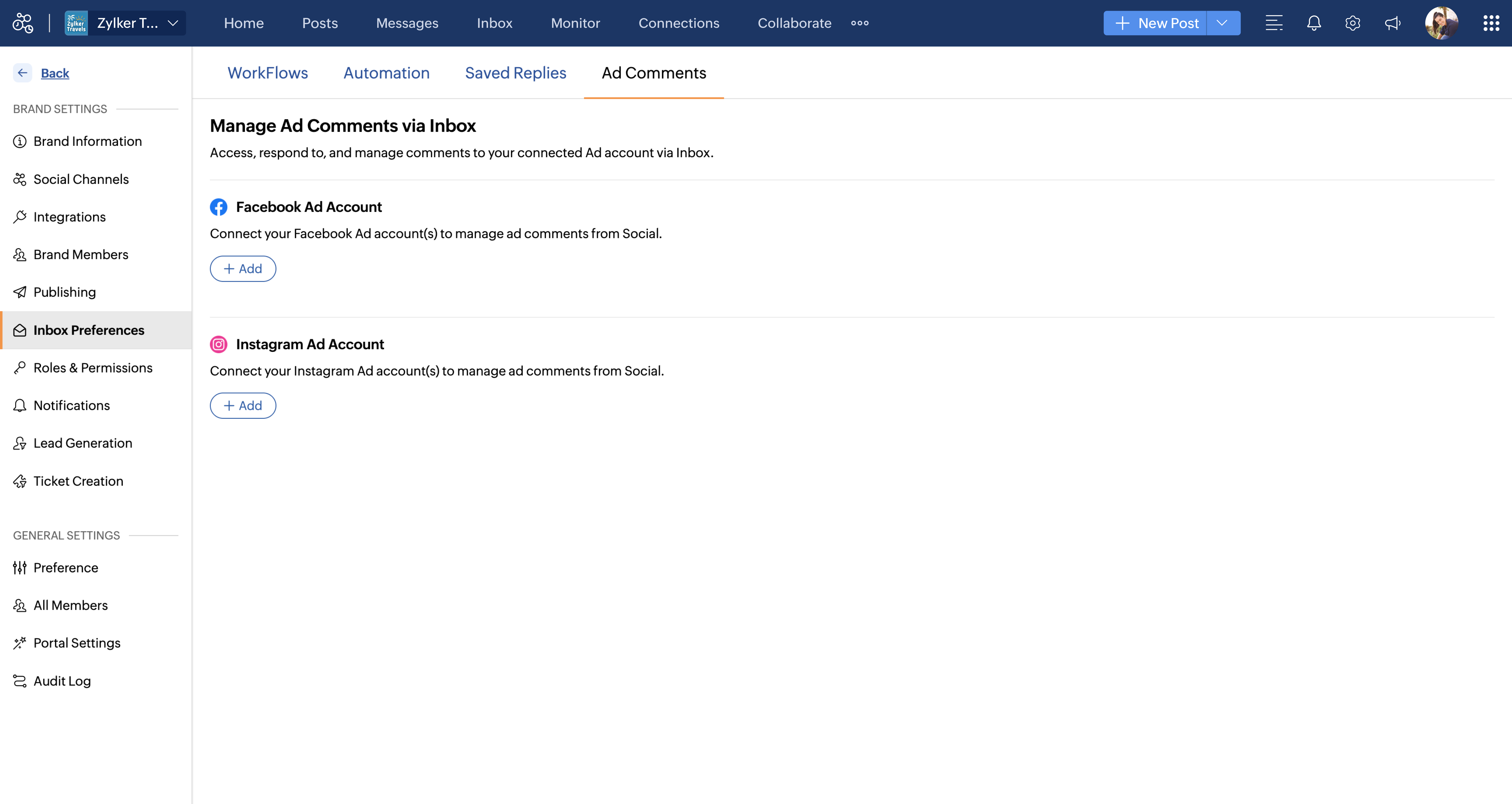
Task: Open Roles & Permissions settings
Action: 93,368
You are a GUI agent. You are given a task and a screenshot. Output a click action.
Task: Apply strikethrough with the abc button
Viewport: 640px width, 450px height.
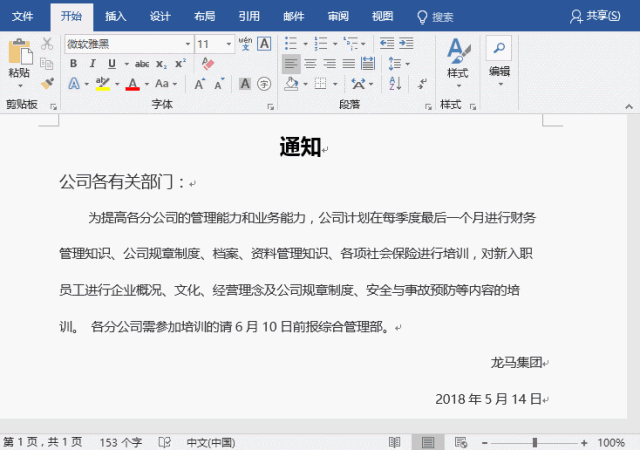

▶ Stated exercise:
Set out every line of the items above as a numbered list, skipping blank lines and leaving the pictures out.

▶ Answer for the task:
1. Task: Open Roles & Permissions settings
2. Action: 93,368
3. You are a GUI agent. You are given a task and a screenshot. Output a click action.
4. Task: Apply strikethrough with the abc button
5. Viewport: 640px width, 450px height.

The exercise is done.